■ TEXT PASSAGE ■
• • • •

Note: this page covers the Equality Act 2010 position from 1st October 2010. See also pre-Equality Act position and Which Act applies: Equality Act or DDA?
Anyone concerned with the provision in the UK of goods, services or facilities to the public, or to a section of the public, is covered (EqA s.29(1) and s.31(2)).
It includes paid-for services, but also free services such as a free helpline, and public sector services such as dealing with your GP or the local council. It includes, for example, shops, market stalls, local authorities, government departments, public utilities, banks, solicitors, advice agencies, telesales businesses, charities, places of worship, courts.
On this website I use 'services' as a shorthand for 'goods, services or facilities'.
Different rules may apply as regards:
...see Which rules apply?
Air and water transport (and a few other minor forms or transport) are partially exempt from the rules on services to the public. However, airlines and ferry companies still have duties in respect of matters like timetables, booking facilities, waiting rooms etc. at airports and ferry terminals.
Most land-based transport was brought within the legislation with effect from 4th December 2006.
There is an exception which is intended to safeguard editorial independence of broadcasters. The exception applies to 'the provision of a content service' (EqA Sch 3 para 31). 'Content service' is defined in s.32(7) Communications Act 2003 ). The exception does not apply to the sending of the signal, just the content aspects.
A radio station refuses to have a someone who stammers on a phone-in programme, because they feel listeners would not want to listen to stammering. This may be within the exception, so that Equality Act rules on provision of services do not apply. (Of course there may well be other ways to complain.)
There are examples of the exception at para 13.105 Services Code, and para 748 of Explanatory notes (pdf, link to legislation.gov.uk)).
The exception does not apply to the employment provisions of the Equality Act, and these may sometimes apply. For example, a programme - such as The Apprentice - might be arrangements for deciding to whom to offer employment within s.39(1) EqA.

• • • •

■ DATASET SECTION ■
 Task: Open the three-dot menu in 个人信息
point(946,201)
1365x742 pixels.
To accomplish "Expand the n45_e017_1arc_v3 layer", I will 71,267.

• • • •

■ WRITTEN TASK ■
Can you retype the whole Equality Act services passage word for word? This material comes from a separate source.

■ WRITTEN RESPONSE ■
Note: this page covers the Equality Act 2010 position from 1st October 2010. See also pre-Equality Act position and Which Act applies: Equality Act or DDA?
Anyone concerned with the provision in the UK of goods, services or facilities to the public, or to a section of the public, is covered (EqA s.29(1) and s.31(2)).
It includes paid-for services, but also free services such as a free helpline, and public sector services such as dealing with your GP or the local council. It includes, for example, shops, market stalls, local authorities, government departments, public utilities, banks, solicitors, advice agencies, telesales businesses, charities, places of worship, courts.
On this website I use 'services' as a shorthand for 'goods, services or facilities'.
Different rules may apply as regards:
...see Which rules apply?
Air and water transport (and a few other minor forms or transport) are partially exempt from the rules on services to the public. However, airlines and ferry companies still have duties in respect of matters like timetables, booking facilities, waiting rooms etc. at airports and ferry terminals.
Most land-based transport was brought within the legislation with effect from 4th December 2006.
There is an exception which is intended to safeguard editorial independence of broadcasters. The exception applies to 'the provision of a content service' (EqA Sch 3 para 31). 'Content service' is defined in s.32(7) Communications Act 2003 ). The exception does not apply to the sending of the signal, just the content aspects.
A radio station refuses to have a someone who stammers on a phone-in programme, because they feel listeners would not want to listen to stammering. This may be within the exception, so that Equality Act rules on provision of services do not apply. (Of course there may well be other ways to complain.)
There are examples of the exception at para 13.105 Services Code, and para 748 of Explanatory notes (pdf, link to legislation.gov.uk)).
The exception does not apply to the employment provisions of the Equality Act, and these may sometimes apply. For example, a programme - such as The Apprentice - might be arrangements for deciding to whom to offer employment within s.39(1) EqA.